Comparative research on the metabolism of metoprolol by four CYP2D6 allelic variants in vitro with LC-MS/MS

Abstract

Specific study about the effect of cytochrome P450 2D6 (CYP2D6) polymorphisms on the metabolism of clinic drugs is of great significance for drug safety investigation. Here, the interaction between CYP2D6 variants (*1, *2, *10, *39) and metoprolol (MET) was intensively researched in vitro from the aspect of drug-enzyme kinetic study. To obtain quantitative data, α-hydroxymetoprolol (main metabolite of MET) was selected as an ideal analyte and an LC–MS/MS method was adopted for sample determination. Firstly, by selecting suitable internal standard and optimizing separation condition, the LC–MS/MS method was established and validated. Then, the drug-enzyme incubation system was optimized by two parameters: incubation time and amount of enzyme. Lastly, the interaction between CYP2D6 allelic variants and MET was characterized by Km, Vmax and CLint.
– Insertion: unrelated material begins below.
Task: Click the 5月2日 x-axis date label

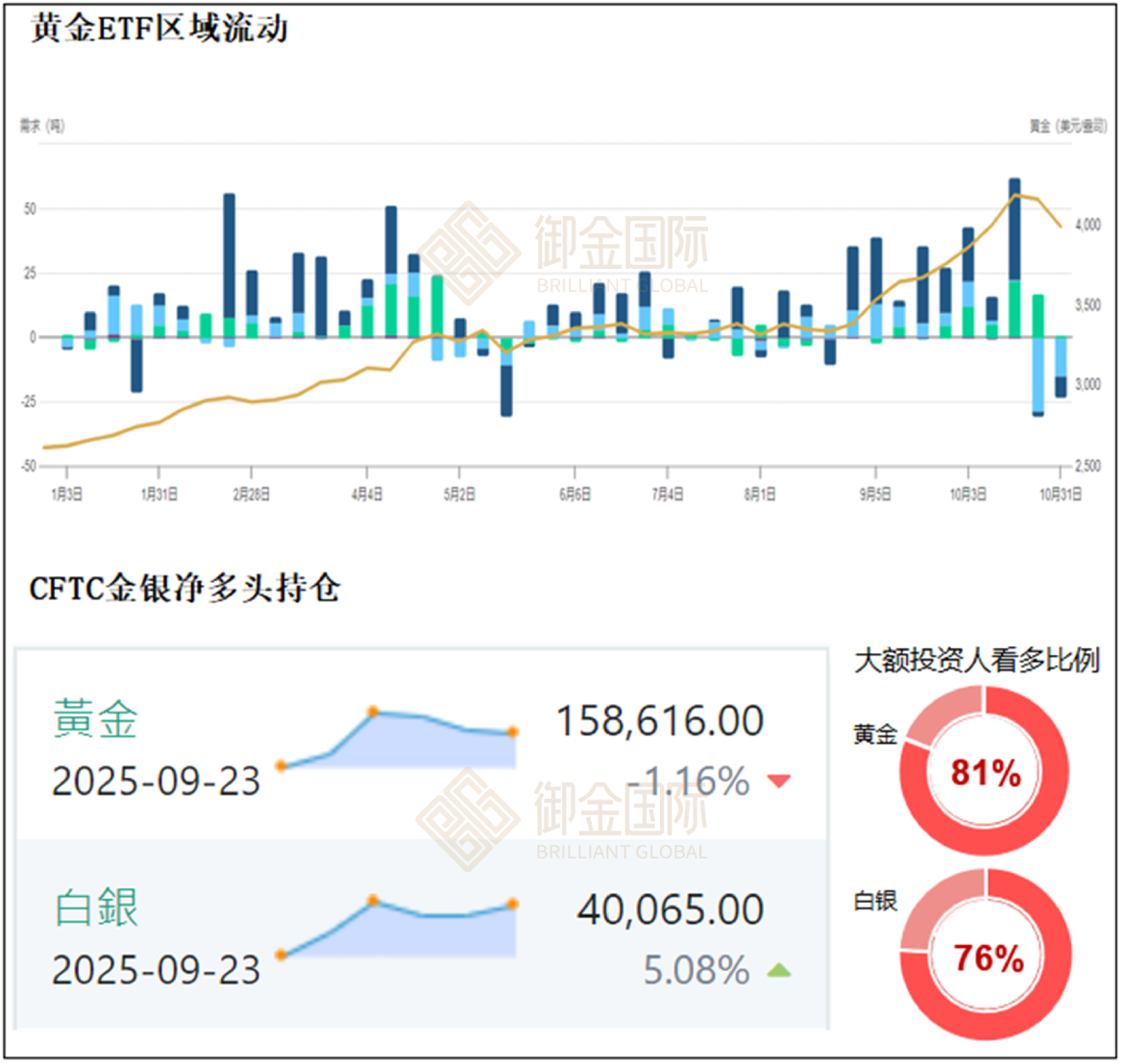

As a result, four CYP2D6 enzymes displayed diverse Km or Vmax towards MET and the values of CLint showed a wide range from 8.91 to 100%. Relative to CYP2D6*1 (CLint*1 = 100%), CYP2D6*2 demonstrated the second high catalytic activity (CLint*2/*1 = 74.87%) while CYP2D6*39 (CLint*39/*1 = 29.65%) and CYP2D6*10 (CLint*10/*1 = 8.91%) showed minimal catalytic activity. This comprehensive in vitro data suggested the prominent influence of CYP2D6 polymorphisms on the metabolism of MET, which could offer valuable information for personalized administration of MET in clinic.